Whatever runs from the line with "How do I perform: Switch price view to BASE?" to the end of the records below must be copied exactly, with nothing else included.

****************

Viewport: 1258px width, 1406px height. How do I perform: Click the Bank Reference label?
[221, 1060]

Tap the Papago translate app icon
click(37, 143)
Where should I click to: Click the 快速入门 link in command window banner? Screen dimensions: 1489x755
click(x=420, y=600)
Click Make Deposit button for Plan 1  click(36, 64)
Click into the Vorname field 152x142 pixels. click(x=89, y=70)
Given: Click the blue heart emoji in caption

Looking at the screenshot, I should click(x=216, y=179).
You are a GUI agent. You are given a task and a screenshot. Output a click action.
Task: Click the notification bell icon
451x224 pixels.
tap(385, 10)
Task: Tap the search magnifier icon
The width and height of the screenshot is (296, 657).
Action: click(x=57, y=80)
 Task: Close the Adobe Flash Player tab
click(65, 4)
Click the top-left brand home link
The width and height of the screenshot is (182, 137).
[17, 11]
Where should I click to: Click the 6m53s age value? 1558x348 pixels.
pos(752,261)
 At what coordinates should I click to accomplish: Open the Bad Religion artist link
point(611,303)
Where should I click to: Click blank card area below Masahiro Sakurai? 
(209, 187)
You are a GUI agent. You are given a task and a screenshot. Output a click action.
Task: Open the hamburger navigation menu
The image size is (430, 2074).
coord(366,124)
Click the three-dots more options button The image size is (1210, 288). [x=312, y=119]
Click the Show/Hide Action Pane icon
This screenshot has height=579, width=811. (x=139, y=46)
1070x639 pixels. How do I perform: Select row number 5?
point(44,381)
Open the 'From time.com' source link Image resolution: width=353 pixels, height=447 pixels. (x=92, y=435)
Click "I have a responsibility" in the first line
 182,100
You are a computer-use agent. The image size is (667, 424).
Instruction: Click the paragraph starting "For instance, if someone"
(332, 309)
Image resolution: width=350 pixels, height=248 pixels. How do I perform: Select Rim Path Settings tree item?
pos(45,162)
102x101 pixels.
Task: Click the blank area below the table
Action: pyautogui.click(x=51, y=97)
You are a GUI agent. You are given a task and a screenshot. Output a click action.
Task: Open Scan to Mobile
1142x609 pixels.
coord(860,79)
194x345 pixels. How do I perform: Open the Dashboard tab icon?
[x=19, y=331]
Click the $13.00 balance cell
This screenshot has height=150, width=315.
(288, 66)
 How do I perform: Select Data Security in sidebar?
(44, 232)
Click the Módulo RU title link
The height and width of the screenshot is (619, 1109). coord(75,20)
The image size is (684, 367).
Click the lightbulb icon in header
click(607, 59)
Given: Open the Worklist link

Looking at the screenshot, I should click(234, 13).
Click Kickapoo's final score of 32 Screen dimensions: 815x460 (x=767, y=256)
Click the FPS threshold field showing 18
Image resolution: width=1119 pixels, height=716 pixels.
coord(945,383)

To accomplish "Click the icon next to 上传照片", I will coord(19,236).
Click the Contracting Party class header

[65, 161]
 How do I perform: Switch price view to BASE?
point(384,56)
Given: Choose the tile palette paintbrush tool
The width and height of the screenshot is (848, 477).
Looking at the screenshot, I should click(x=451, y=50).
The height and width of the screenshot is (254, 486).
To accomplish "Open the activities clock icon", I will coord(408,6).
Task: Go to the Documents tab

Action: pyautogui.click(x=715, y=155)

****************

Expected output:
 How do I perform: Switch price view to BASE?
point(384,56)
Given: Choose the tile palette paintbrush tool
The width and height of the screenshot is (848, 477).
Looking at the screenshot, I should click(x=451, y=50).
The height and width of the screenshot is (254, 486).
To accomplish "Open the activities clock icon", I will coord(408,6).
Task: Go to the Documents tab

Action: pyautogui.click(x=715, y=155)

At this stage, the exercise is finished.